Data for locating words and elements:
────────────────────────────────────────

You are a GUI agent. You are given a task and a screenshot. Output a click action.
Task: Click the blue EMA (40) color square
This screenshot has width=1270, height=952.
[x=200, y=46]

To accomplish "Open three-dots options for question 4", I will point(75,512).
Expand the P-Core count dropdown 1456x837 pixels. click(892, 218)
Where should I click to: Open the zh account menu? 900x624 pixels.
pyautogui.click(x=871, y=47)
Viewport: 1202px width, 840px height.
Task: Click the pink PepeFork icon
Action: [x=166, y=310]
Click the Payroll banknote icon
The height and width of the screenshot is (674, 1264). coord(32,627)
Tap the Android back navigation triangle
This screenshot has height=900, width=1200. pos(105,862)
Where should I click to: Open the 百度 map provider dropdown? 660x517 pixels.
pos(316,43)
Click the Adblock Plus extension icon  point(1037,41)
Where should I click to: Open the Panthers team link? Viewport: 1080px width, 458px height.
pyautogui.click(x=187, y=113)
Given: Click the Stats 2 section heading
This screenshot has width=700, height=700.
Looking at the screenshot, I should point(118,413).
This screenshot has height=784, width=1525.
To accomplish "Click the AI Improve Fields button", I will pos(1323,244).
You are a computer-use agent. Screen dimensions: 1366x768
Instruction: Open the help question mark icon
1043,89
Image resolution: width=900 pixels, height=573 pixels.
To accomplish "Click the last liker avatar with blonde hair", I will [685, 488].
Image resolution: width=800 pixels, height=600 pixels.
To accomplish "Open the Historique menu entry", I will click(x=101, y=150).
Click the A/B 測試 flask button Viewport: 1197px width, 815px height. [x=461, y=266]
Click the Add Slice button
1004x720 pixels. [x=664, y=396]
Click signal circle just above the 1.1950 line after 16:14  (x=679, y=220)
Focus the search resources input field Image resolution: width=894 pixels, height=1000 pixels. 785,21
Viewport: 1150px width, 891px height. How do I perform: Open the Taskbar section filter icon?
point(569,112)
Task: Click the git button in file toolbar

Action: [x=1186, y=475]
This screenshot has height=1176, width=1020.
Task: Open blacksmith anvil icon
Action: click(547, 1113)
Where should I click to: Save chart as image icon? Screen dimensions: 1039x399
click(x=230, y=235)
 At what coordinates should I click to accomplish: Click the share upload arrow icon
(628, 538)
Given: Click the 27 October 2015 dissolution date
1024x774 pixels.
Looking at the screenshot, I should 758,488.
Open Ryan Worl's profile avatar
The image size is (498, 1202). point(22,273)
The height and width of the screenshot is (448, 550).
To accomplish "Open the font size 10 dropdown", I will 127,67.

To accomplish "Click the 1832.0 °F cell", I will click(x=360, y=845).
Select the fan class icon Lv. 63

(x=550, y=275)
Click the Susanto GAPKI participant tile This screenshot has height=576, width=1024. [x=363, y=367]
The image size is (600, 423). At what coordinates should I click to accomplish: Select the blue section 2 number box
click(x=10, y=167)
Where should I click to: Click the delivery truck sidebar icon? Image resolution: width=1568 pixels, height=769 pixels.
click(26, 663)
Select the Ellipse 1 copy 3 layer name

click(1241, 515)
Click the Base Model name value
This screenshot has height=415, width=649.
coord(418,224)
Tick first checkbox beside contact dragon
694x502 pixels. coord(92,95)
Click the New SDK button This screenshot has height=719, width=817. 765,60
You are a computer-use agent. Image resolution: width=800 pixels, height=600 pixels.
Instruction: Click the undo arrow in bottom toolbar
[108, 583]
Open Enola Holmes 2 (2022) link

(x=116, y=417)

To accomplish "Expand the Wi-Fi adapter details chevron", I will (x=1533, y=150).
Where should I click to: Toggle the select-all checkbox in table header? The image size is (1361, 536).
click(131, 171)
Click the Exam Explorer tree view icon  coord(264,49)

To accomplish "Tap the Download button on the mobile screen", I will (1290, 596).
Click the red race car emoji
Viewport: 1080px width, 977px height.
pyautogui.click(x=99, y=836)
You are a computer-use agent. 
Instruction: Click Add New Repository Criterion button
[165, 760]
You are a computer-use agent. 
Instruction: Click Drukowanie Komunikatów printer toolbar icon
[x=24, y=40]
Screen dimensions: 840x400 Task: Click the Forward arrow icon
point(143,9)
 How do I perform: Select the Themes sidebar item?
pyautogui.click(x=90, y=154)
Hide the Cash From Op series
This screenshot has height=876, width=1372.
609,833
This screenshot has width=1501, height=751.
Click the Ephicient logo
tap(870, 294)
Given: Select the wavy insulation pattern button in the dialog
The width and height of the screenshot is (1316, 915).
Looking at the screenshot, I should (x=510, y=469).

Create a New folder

────────────────────────────────────────

• [Task statement]:
Convert the lines of the material into a numbered list, starting with the line containing "Click the A/B" and continuing through the line containing "Looking at the screenshot, I should 758,488.", and leave out any blank lines.

• [Exercise solution]:
1. Click the A/B 測試 flask button Viewport: 1197px width, 815px height. [x=461, y=266]
2. Click the Add Slice button
3. 1004x720 pixels. [x=664, y=396]
4. Click signal circle just above the 1.1950 line after 16:14  (x=679, y=220)
5. Focus the search resources input field Image resolution: width=894 pixels, height=1000 pixels. 785,21
6. Viewport: 1150px width, 891px height. How do I perform: Open the Taskbar section filter icon?
7. point(569,112)
8. Task: Click the git button in file toolbar
9. Action: [x=1186, y=475]
10. This screenshot has height=1176, width=1020.
11. Task: Open blacksmith anvil icon
12. Action: click(547, 1113)
13. Where should I click to: Save chart as image icon? Screen dimensions: 1039x399
14. click(x=230, y=235)
15.  At what coordinates should I click to accomplish: Click the share upload arrow icon
16. (628, 538)
17. Given: Click the 27 October 2015 dissolution date
18. 1024x774 pixels.
19. Looking at the screenshot, I should 758,488.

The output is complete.